WHAT YOU NEED TO DO: Please write out exactly the lines from the one with "Select the $ 334.65 profit value" through the end of the data below, both ends included, and omit any pictures.

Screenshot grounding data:
[Start of Attachment]

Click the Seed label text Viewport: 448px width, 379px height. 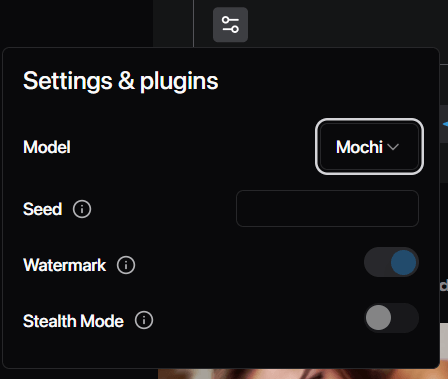42,209
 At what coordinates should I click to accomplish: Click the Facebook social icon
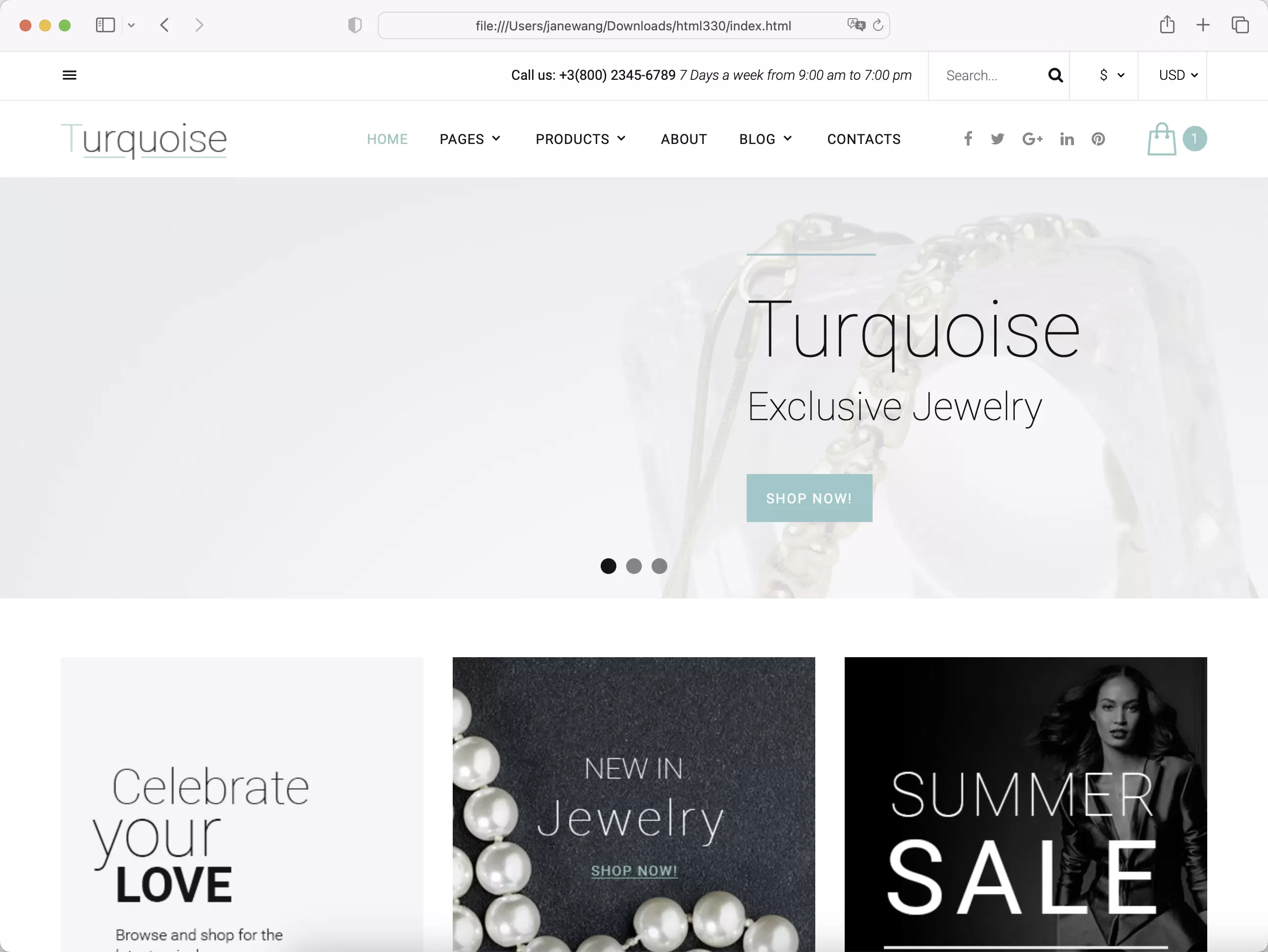point(967,138)
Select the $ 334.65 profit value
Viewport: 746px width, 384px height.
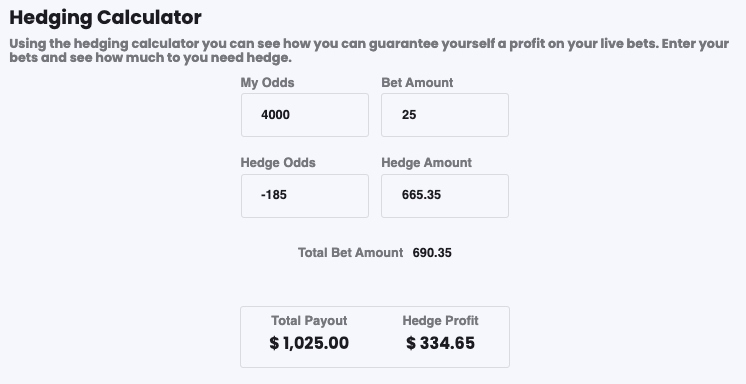tap(441, 343)
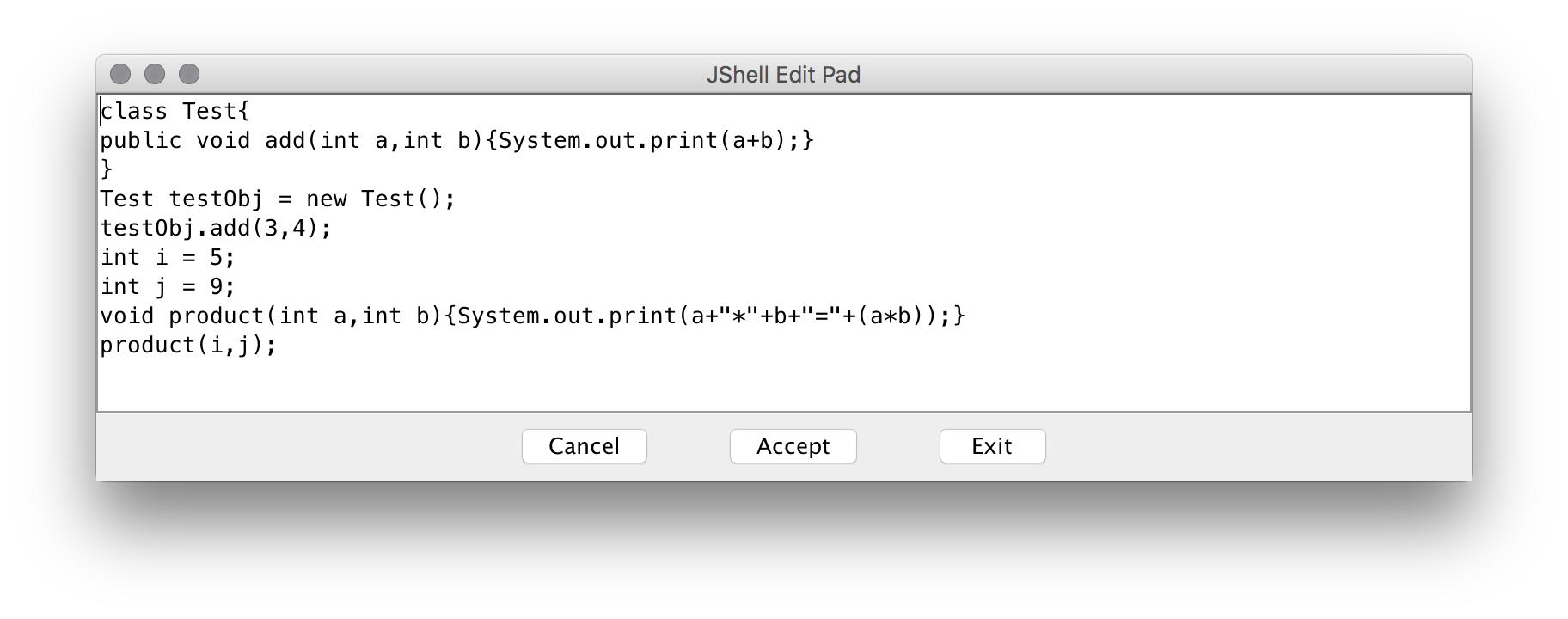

[End of Attachment]

EXERCISE RESPONSE:
Select the $ 334.65 profit value
Viewport: 746px width, 384px height.
tap(441, 343)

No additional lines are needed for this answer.